Vejo em muitas tramas o tema vingança fazer muito sucesso. Tramas em suas variadas formas: novelas, filmes, séries, livros, músicas e por aí vai. Histórias muito bem formuladas fazem com que uma fraqueza do ser humano seja algo perdoável, aceitável. Vamos aos exemplos.

O clássico de João Emanuel Carneiro, A Favorita, é um objeto que ilustra muito bem o assunto. A personagem de Patrícia Pilar, a Flora, maquina durante toda a novela planos para se vingar de sua ex-melhor-amiga. Aos poucos vai acabando com a vida da personagem de Cláudia Raia, a Donatela. Tira o dinheiro, a filha, a liberdade, os amantes, os amigos. Mas o que é interessante de se observar, é que tudo isso tem uma justificativa.
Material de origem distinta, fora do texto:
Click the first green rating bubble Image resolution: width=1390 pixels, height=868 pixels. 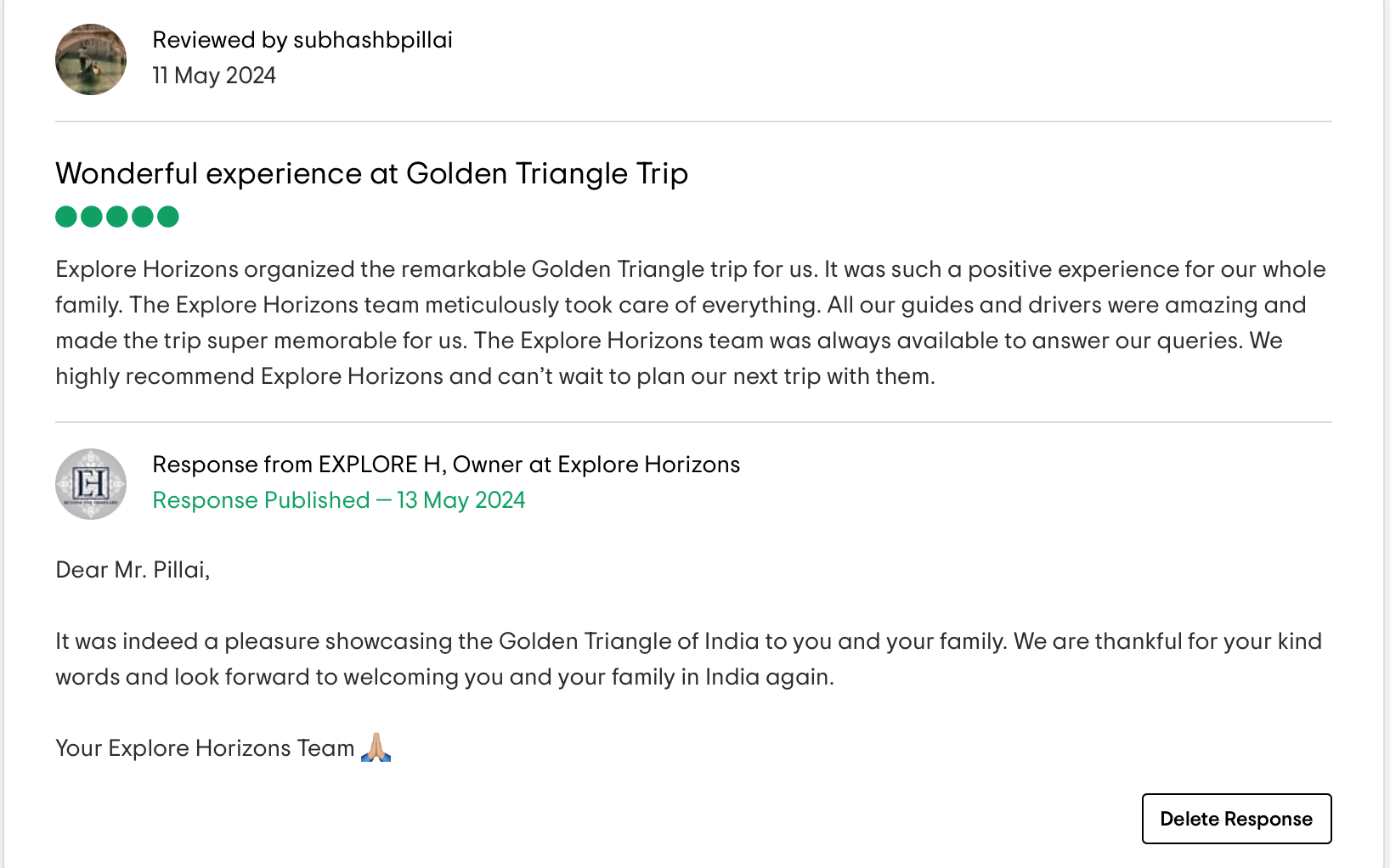point(66,217)

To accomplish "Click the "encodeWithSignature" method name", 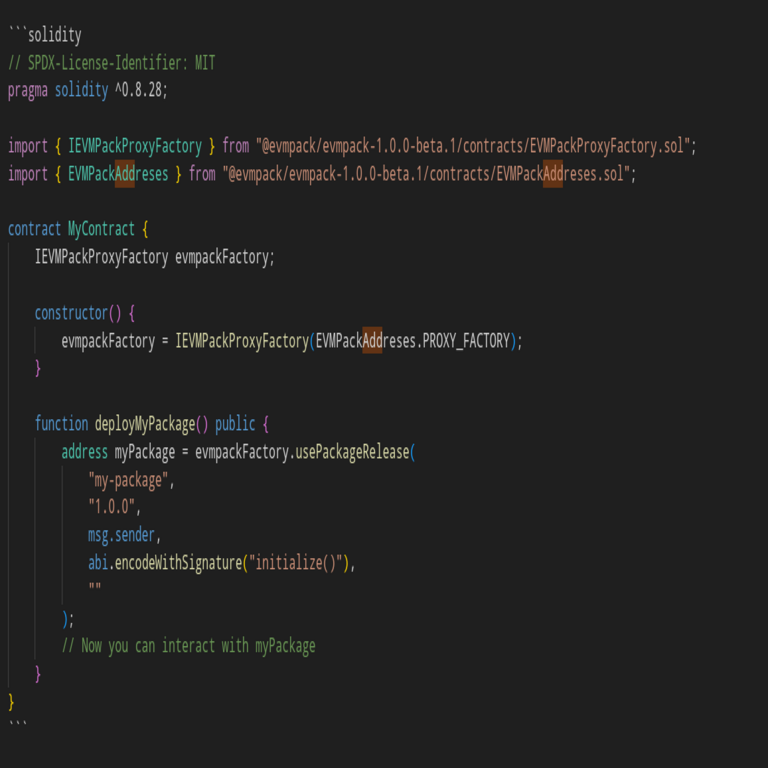I will (x=177, y=563).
Sua vingança se torna aceitável aos olhos dos telespectadores pelo simples fato de que Flora também sofreu.

Outro clássico é a música “Smile” de Lily Allen. O clipe da música da inglesa é um de seus maiores sucessos e dá o exemplo de vingança ao extremo. A personagem do clipe foi traída pelo namorado e durante toda a música segue uma saga de vinganças incessantes. Manda um grupo de bandidos espancar o ex, destrói seu apartamento, coloca laxante em sua bebida, destrói sua carreira. Tudo isso de uma forma engraçada, prazerosa.
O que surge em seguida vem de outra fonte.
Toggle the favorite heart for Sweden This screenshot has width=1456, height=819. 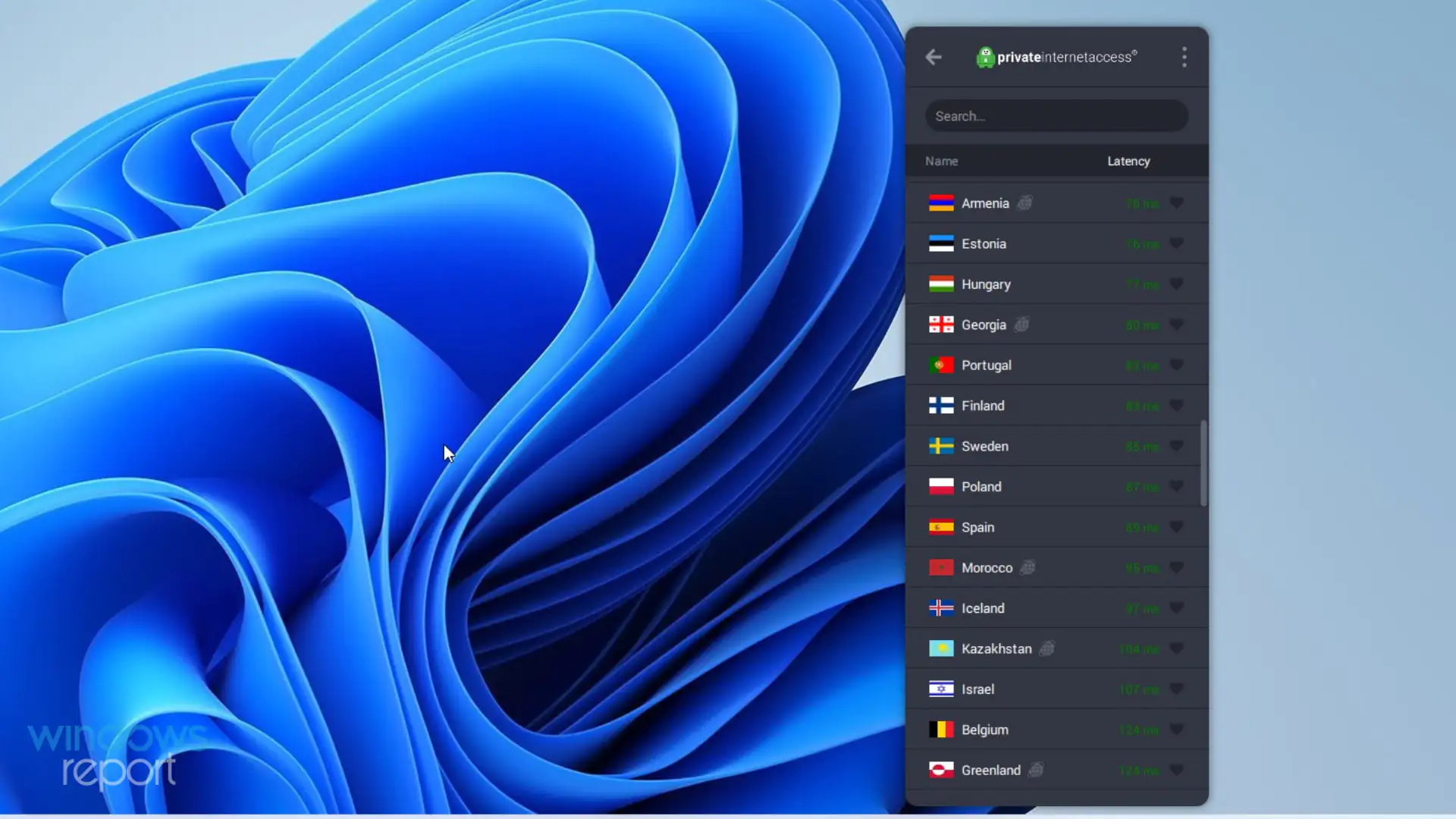pyautogui.click(x=1176, y=446)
Agora, é pertinente mesmo pensar que esse sentimento é de tirar risadas, ou até mesmo oferecer algum tipo de prazer? O que faz o ser humano se sentir tão atraído por isso? É o ego ferido. O homem não suporta aceitar que foi prejudicado e não pode fazer absolutamente nada diante dessa situação. Alimentar o ego e dizer para si mesmo que “isso não vai ficar assim” só faz uma cortina de fumaça naquele buraco onde a ferida ainda continua aberta.

Aquele prato que se come frio não é porque ele demora a ser produzido, e sim porque ele não tem sabor. Ele mata a fome, mas não há prazer em consumir, o gosto é amargo, só alimenta a certeza de que o vazio continua ali, a ferida não desapareceu com o plano maquiavélico e totalmente calculado. O que fica é a certeza de que o próximo passo pode vir a ser mais sujo, e totalmente sem sentido.